I don't know about you, but I've had 4 email addresses in my lifetime. First one was from my local internet provider. Second was a yahoo one. Third one was my GMail one. And finally I own my domain name and the mail traffic going through it. Given, when I had my first and second addresses, I didn't have any businesses to take care of. So losing those contacts was not a big deal. But right now I am transitioning from GMail to my custom domain, and I'll tell you, IT'S HARD. Empires come and go—Google shall go too. I still use GMail because it pretty much rocks, but I have email forwarding set up. @gunargessner.com -> @gmail.com. I own the domain. I own the mail traffic. I can forward these mails anywhere. If I want to start using Protonmail, I can simply forward emails there. I own the platform. I am the platform.

So that gives us two platforms we can own. Web traffic and mail traffic. Of all the technically-able people in the world, a certain percentage of them have awareness of the problem (like me or Mark Shust). So that's the first problem. Creating awareness. There are people who know how to set up the most amazing event-based architecture on AWS, but haven't yet fully appreciated the value of owning the platform. Being the platform. And I'd tell you that I'd even consider myself guilty of relying on Twitter too much. (Once I was close to 600 followers I started counting each follow and unfollow and I'll tell you, that's more addicting than rewarding).

This one guy sent me to blockchain-land. Because "that's how we're going to own our data." But here's the thing, that is the furthest away possible from what I want to accomplish. I want to help non-technical people to own their data and their platform, and blockchain has the perennial problem of having terrible user experience. There are benefits to be had today, mainly by hosting your content under your domain name. I don't want to single handedly disrupt the market. I don't want to create the future. I just want the future to be more evenly distributed.

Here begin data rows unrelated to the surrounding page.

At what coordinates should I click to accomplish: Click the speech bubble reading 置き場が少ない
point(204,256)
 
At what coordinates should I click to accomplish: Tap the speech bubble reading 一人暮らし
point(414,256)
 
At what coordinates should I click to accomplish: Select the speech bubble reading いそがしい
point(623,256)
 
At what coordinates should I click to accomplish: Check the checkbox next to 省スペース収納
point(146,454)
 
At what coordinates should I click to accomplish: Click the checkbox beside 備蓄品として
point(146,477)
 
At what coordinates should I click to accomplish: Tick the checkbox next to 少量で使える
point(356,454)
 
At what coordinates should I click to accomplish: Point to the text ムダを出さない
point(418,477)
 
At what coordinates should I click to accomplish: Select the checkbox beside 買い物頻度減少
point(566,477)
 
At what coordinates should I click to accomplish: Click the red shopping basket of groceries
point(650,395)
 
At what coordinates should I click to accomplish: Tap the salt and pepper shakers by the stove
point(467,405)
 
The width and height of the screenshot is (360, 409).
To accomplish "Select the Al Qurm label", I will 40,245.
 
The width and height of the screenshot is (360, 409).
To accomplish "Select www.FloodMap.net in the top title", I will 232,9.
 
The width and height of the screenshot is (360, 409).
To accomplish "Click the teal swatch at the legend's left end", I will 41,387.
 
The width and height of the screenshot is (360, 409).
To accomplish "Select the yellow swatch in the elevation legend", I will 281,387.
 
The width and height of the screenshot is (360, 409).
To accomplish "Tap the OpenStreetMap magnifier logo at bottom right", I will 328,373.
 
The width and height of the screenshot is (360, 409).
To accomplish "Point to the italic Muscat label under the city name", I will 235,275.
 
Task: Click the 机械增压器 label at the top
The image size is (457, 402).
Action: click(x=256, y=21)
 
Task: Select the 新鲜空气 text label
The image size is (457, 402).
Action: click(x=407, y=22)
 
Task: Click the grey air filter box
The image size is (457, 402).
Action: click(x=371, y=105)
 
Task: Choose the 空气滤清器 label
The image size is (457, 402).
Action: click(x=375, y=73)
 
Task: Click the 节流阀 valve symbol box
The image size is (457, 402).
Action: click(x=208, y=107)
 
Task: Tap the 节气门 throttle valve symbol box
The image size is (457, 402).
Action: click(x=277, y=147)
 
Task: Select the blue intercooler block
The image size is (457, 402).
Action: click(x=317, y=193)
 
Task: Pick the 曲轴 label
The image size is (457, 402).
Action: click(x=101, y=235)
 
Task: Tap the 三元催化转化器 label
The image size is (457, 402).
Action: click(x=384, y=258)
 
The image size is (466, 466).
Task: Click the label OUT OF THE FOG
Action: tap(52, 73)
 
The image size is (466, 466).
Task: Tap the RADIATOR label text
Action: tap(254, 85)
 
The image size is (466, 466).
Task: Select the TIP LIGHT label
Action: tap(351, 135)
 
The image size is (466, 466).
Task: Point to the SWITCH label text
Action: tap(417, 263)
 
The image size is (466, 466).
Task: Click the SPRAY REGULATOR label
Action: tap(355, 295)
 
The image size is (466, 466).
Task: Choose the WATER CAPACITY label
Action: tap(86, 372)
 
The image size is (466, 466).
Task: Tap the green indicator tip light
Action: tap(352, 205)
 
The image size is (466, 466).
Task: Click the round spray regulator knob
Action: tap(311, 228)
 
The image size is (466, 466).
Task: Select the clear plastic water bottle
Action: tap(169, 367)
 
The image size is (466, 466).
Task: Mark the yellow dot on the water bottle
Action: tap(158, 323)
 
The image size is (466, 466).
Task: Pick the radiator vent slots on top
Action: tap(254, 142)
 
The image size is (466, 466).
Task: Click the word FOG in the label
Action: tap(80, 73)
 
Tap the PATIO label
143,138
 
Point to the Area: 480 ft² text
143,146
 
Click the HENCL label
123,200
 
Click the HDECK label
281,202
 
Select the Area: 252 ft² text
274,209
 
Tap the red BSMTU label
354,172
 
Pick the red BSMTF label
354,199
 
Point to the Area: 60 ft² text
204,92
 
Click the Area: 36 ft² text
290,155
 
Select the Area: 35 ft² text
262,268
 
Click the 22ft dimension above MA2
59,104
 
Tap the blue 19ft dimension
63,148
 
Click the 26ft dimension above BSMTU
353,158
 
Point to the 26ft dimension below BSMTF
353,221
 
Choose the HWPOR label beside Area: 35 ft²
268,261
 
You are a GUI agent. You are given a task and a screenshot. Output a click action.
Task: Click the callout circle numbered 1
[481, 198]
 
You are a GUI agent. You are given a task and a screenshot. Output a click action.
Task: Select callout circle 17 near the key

Ghost.org seems to do a pretty good job at this, as long as you close your eyes to two points. Firstly, it doesn't help you in owning your data. Let me explain. Yes, it's easy to export the JSON with all your blog posts. But to the layman, non-technical person, JSON is meaningless. It's an unformatted file that "doesn't even have headings! Or folders or files! Where's my data?" Secondly, you still need to register the domain yourself, and do this "DNS thing about pointing something at some numbers" yourself.

So I'm thinking, is there perhaps space for a product with an even better user experience? I'm thinking something like this. 1) Similar to Ghost.org but would register the domain for you (and sets up DNS etc). 2) Similar to Ghost.org but with continuous sync of your posts into your Google Drive as GDocs files—GDocs should be something that feels "solid" to everyone, right? 3) Similar to Ghost but create email forwarding for you à la anonaddy.com.

A platform like this would give you control over your platform (web and email) and over your data. A platform like this should, in theory, be easy to use by pretty much any internet user. A platform like this would help the layman escape digital sharecropping.

Now, is that something that enough laymen would value, in order to create a business around it? Do they value having control over the platform? Do they value having control over their data? Only the former? Only the latter? Both? To be continued.